* [Material shown]
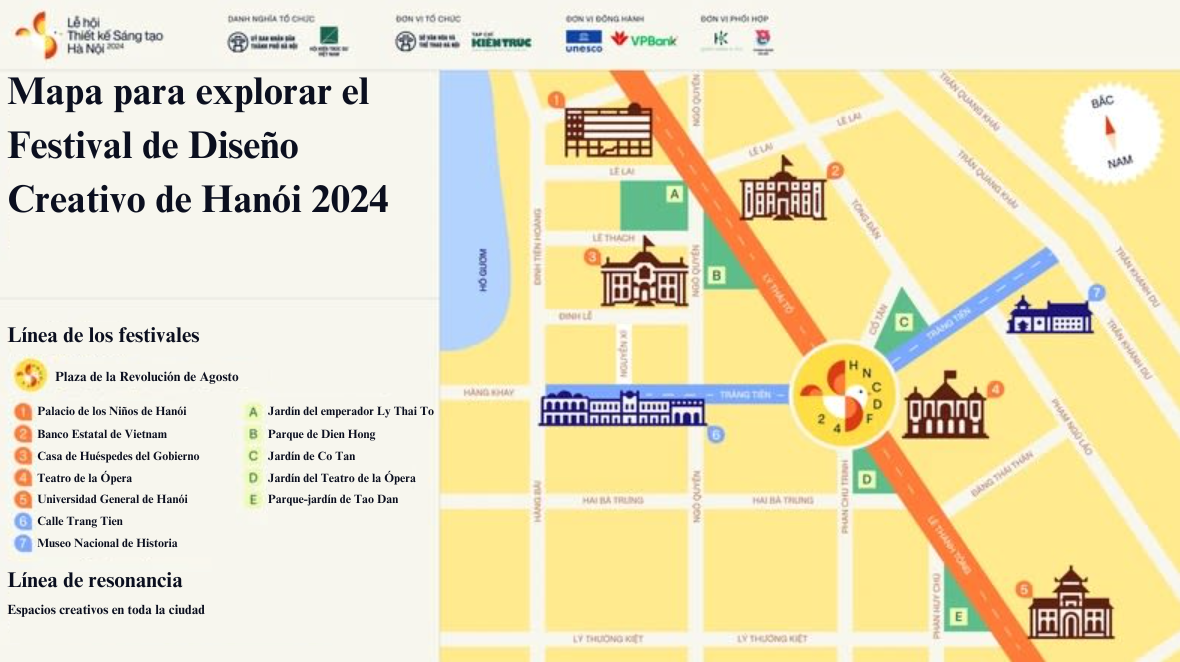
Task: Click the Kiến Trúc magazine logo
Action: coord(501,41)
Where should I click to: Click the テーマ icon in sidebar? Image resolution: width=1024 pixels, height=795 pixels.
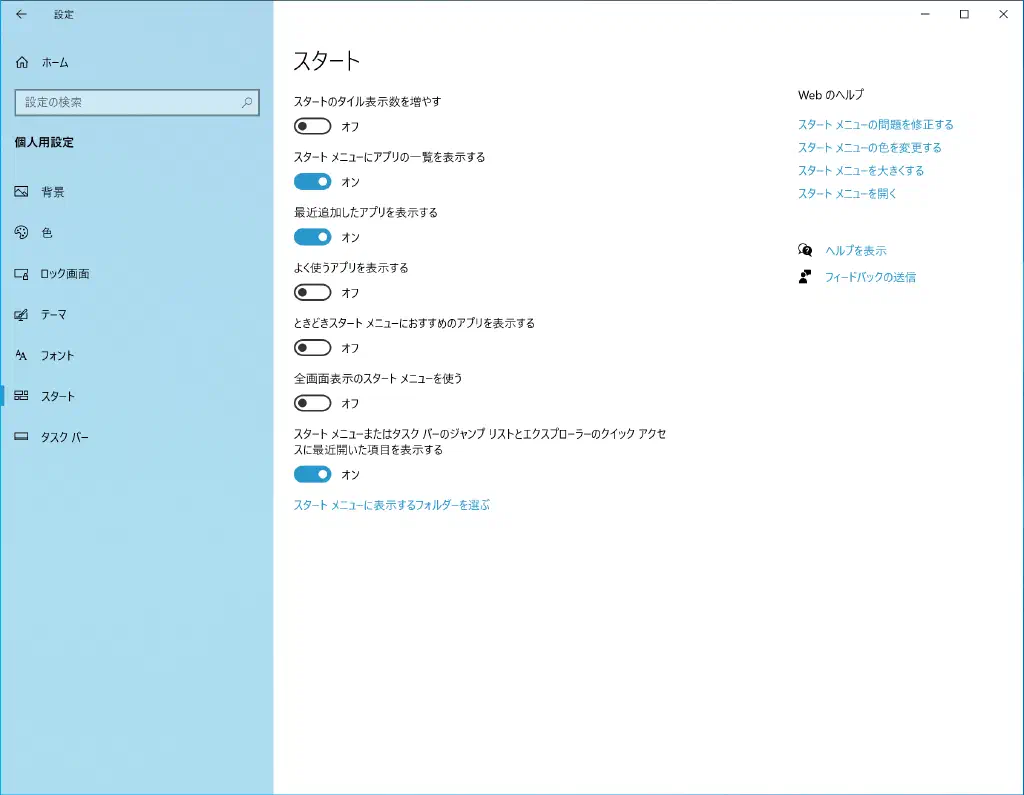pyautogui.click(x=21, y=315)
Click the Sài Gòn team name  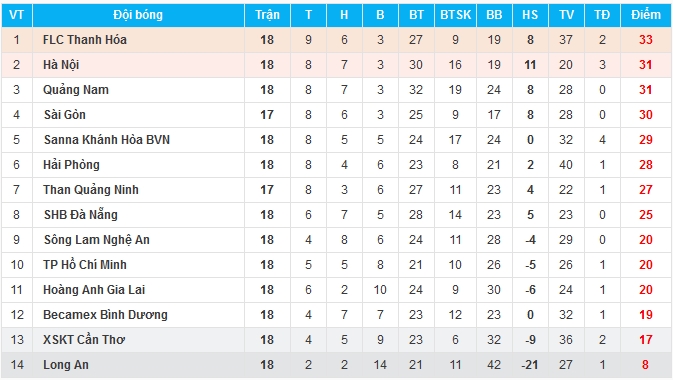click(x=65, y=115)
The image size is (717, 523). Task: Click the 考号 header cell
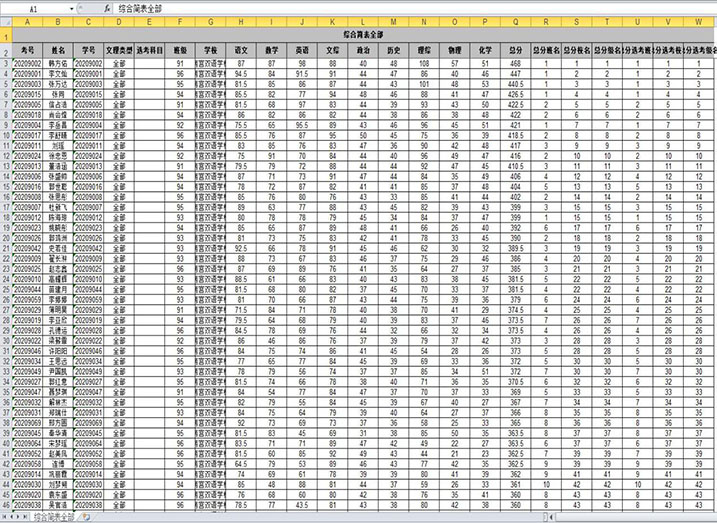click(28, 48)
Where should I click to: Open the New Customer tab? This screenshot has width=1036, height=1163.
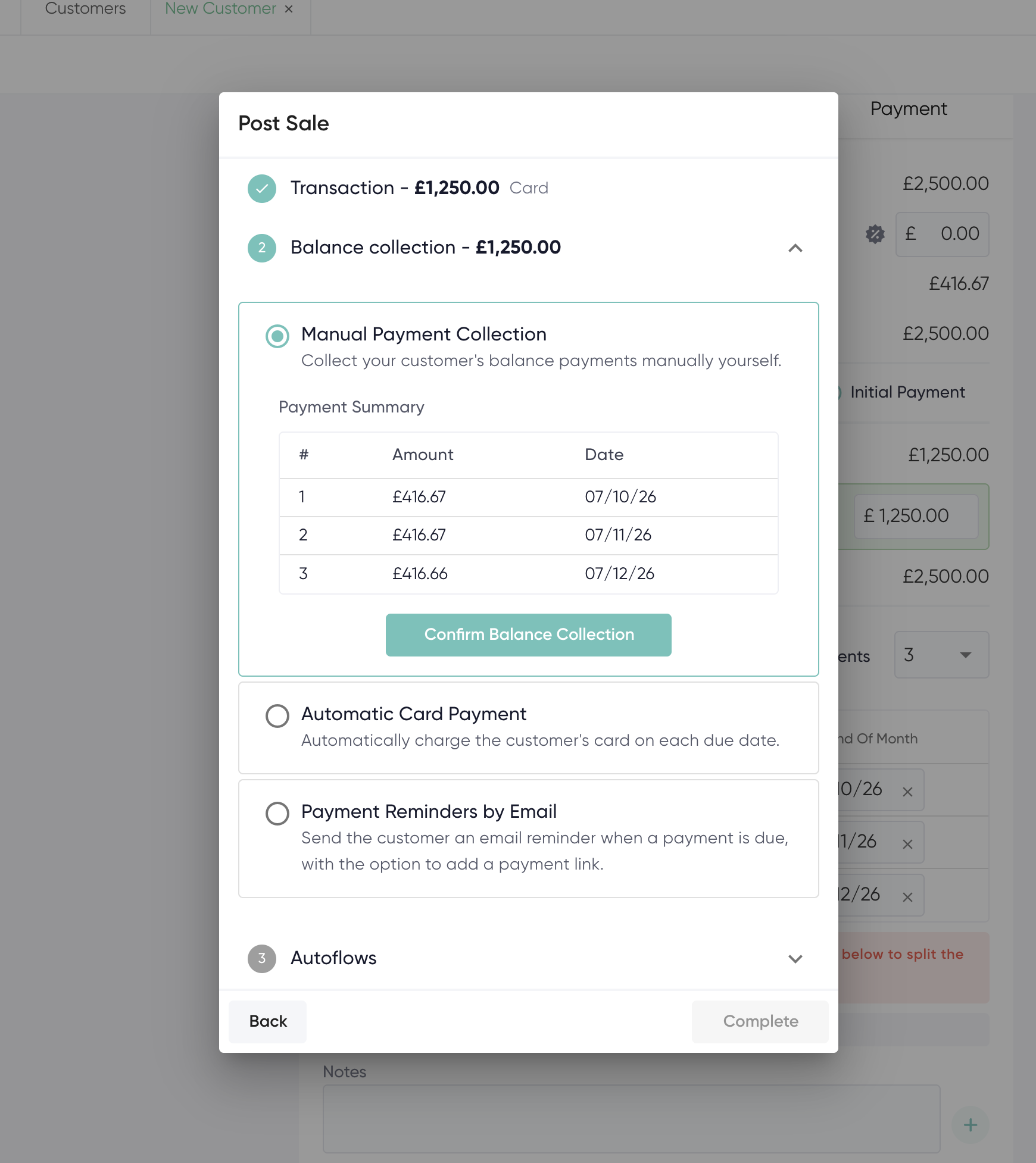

==

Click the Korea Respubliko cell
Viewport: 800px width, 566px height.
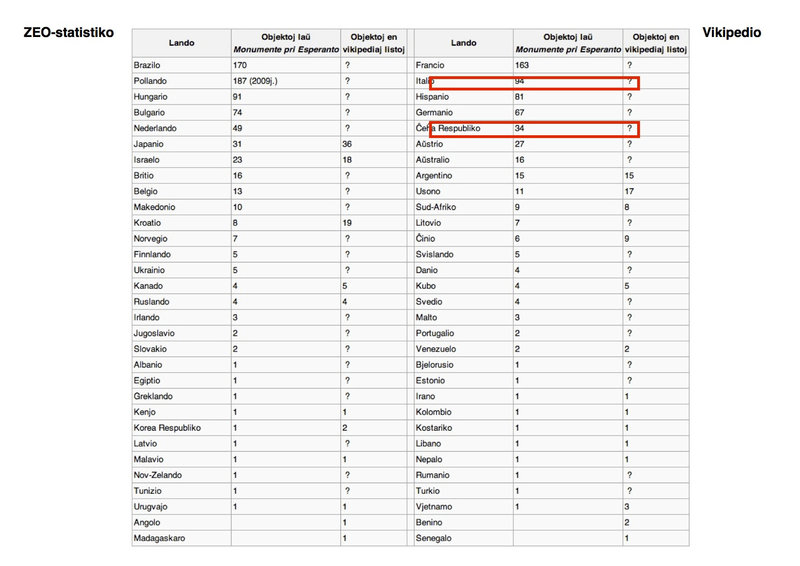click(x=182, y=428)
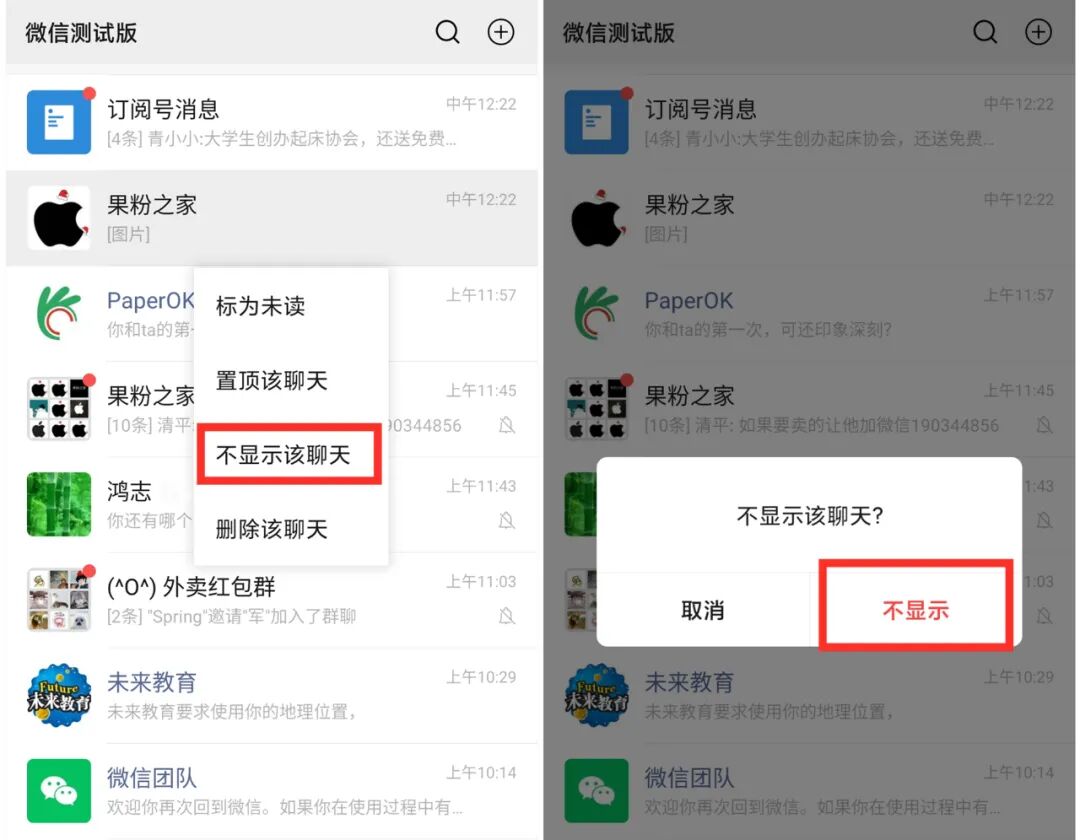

--

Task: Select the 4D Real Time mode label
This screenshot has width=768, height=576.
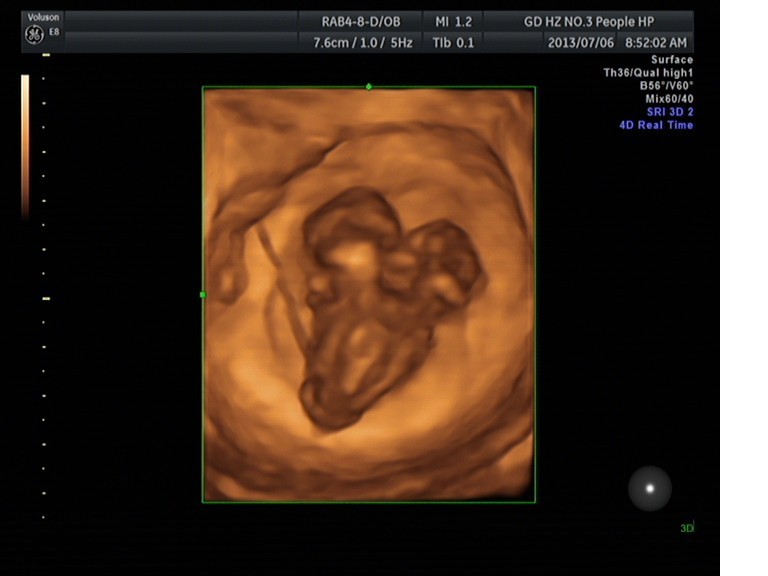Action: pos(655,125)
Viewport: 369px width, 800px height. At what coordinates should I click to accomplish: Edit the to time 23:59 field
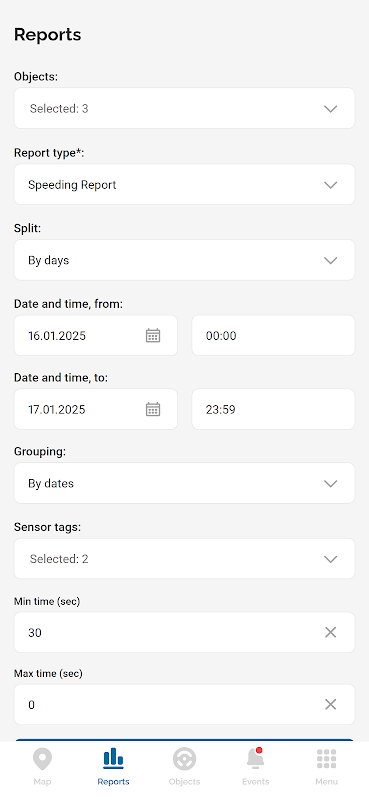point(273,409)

* [Task details]
Within the material above, only the stretch from the line holding "The image size" through the line holding "Where should I click to: Open" is to be restated exactly. Pictures are dropped.

* [Worked solution]
The image size is (717, 523). Task: Click the 考号 header cell
click(28, 48)
Where should I click to: Open the New Customer tab? This screenshot has width=1036, height=1163.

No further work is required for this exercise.